What is the effect of voltage divider on a motor in a hair dryer?

[minicoop503]

Ok, so we have a project where we are analyzing how a hair dryer works. One part of it is looking at the voltage divider and how the motor gets less than 120V.

I've set it up so I have an equivalent resistance of 6ohms from one of the coils which is in series with a parallel unit consisting of a 25ohm coil and the 5ohm motor and a 50ohm coil which are in series. There is a bridge rectifier on the motor by the way.

I've calculated the total current and voltage drop over the 25 ohm coil assuming the motor resistance is infinite and it comes out to be 96V. This works nicely since 96 * (5/50) = 9.6V dropped over the motor, and the rest over the 50ohm coil.

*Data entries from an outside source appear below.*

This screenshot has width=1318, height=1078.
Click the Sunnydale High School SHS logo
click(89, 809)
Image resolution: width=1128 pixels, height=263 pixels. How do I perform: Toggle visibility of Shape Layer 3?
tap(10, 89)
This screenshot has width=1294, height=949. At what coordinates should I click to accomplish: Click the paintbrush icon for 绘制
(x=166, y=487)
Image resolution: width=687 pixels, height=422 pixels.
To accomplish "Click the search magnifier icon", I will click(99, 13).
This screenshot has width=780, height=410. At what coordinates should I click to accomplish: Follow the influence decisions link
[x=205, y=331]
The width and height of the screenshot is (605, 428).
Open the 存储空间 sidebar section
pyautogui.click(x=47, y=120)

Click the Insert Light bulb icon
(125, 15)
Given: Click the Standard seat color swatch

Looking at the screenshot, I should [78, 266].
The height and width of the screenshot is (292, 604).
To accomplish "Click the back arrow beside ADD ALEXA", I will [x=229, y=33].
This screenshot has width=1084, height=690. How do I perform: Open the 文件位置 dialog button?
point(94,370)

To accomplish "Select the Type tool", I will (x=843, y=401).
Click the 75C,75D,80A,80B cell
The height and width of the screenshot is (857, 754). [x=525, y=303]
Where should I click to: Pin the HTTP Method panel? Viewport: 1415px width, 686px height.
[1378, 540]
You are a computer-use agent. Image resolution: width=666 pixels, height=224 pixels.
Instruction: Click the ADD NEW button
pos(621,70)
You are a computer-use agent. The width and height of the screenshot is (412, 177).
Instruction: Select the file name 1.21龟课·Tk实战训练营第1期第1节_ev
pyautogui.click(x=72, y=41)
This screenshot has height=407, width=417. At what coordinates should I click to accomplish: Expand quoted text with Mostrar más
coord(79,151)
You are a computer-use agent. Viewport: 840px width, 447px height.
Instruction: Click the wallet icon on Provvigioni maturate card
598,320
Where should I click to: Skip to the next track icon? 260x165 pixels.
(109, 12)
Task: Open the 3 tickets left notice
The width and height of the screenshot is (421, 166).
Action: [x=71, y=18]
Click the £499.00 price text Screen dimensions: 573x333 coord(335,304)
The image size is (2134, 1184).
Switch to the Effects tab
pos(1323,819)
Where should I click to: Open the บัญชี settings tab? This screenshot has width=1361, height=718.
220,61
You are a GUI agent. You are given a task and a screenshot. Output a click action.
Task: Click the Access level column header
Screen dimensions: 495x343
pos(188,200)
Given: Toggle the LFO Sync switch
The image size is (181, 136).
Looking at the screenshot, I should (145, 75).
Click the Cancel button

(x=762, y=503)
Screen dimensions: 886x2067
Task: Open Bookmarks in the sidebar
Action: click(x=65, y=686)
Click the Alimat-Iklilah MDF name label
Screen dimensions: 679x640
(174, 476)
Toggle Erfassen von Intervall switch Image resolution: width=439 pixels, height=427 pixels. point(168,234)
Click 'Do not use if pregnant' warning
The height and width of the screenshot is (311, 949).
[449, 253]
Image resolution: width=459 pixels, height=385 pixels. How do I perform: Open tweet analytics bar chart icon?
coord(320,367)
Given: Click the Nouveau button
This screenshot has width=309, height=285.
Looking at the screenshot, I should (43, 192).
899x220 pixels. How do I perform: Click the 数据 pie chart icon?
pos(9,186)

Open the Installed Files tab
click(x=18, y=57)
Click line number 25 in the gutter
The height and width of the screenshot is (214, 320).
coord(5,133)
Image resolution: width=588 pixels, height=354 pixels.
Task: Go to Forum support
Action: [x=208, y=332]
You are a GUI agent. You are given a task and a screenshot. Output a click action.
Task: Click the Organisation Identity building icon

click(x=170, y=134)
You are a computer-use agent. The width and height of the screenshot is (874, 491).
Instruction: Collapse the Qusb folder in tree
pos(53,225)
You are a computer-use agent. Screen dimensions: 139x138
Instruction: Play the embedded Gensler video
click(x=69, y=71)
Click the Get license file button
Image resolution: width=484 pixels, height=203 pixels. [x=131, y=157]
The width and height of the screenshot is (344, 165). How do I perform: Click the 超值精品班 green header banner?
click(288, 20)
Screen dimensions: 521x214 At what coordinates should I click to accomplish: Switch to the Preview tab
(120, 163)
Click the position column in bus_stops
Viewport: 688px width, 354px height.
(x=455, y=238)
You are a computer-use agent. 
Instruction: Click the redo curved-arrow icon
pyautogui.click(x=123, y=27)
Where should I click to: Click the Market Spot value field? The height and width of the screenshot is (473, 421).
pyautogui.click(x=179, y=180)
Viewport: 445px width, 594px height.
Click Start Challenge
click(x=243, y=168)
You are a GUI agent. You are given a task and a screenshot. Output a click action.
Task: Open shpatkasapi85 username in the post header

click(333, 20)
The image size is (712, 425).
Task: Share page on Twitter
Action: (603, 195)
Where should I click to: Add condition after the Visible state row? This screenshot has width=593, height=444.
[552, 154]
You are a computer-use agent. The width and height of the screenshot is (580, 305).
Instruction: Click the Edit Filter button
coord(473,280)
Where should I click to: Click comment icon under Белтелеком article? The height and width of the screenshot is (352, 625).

The only issue I'm having is that the motor comes before the coil, so the motor itself is supplied the full 96V. Is this a problem? Or does the fact that it only uses 9.6V of the 96V allow it to work? We are assuming the motor is a 12V motor

 

[russ_watters]

Welcome to PF.

If they are in series, they share the voltage, with the drop across each being proportional to the resistance of that piece vs the total of the circuit.

 

[minicoop503]

Right, but does the fact that the motor comes before the coil affect anything? As in the input voltage to the motor is 96V and not 12V. The motor still drops less than 12V but is supplied more.

 

[arydberg]

I do not understand the statement. "The motor comes on before the coil" Are you assuming the coil is off just because it has not had time to heat up yet. If 120 v is applied to a 12 volt motor it will burn up quickly.

 

[minicoop503]

I do not understand the statement. "The motor comes on before the coil" Are you assuming the coil is off just because it has not had time to heat up yet. If 120 v is applied to a 12 volt motor it will burn up quickly.

What I mean is that the motor and coil are in series, with the motor first. The current goes through the motor and then the coil. 96V is supplied to the motor. However, it only uses 9.6V because the coil uses the other 89.5V. Does this work?

 

[davenn]

I do not understand the statement. "The motor comes on before the coil" Are you assuming the coil is off just because it has not had time to heat up yet. If 120 v is applied to a 12 volt motor it will burn up quickly.

Thats because you misquoted him :) there is NO "on" in his text

@ minicoop... as russ said, its all proportional... the motor is still going to drop ~12V across it regardless of where in the cct it is placed. just as the coil(s)(25Ohms and 50 Ohms) are going to have their own respective voltage drops across them regardless of where they are placed in the cct. Also there will be a small voltage drop across the bridge rectifier.
Say the coils were not there, or shorted out, then yes then the motor would be seeing the full voltage across it and burn out.

forget that it is a motor and just look at it as a resistor of 5 Ohms and have a look at the attached pic ...

cheers
Dave

 

[minicoop503]

Thats because you misquoted him :) there is NO "on" in his text

@ minicoop... as russ said, its all proportional... the motor is still going to drop ~12V across it regardless of where in the cct it is placed. just as the coil(s)(25Ohms and 50 Ohms) are going to have their own respective voltage drops across them regardless of where they are placed in the cct. Also there will be a small voltage drop across the bridge rectifier.
Say the coils were not there, or shorted out, then yes then the motor would be seeing the full voltage across it and burn out.

forget that it is a motor and just look at it as a resistor of 5 Ohms and have a look at the attached pic ...

cheers
Dave

Awesome, that is exactly what I was looking for. I kind of figured it was right but for some reason I doubted myself and got all confused. Thanks!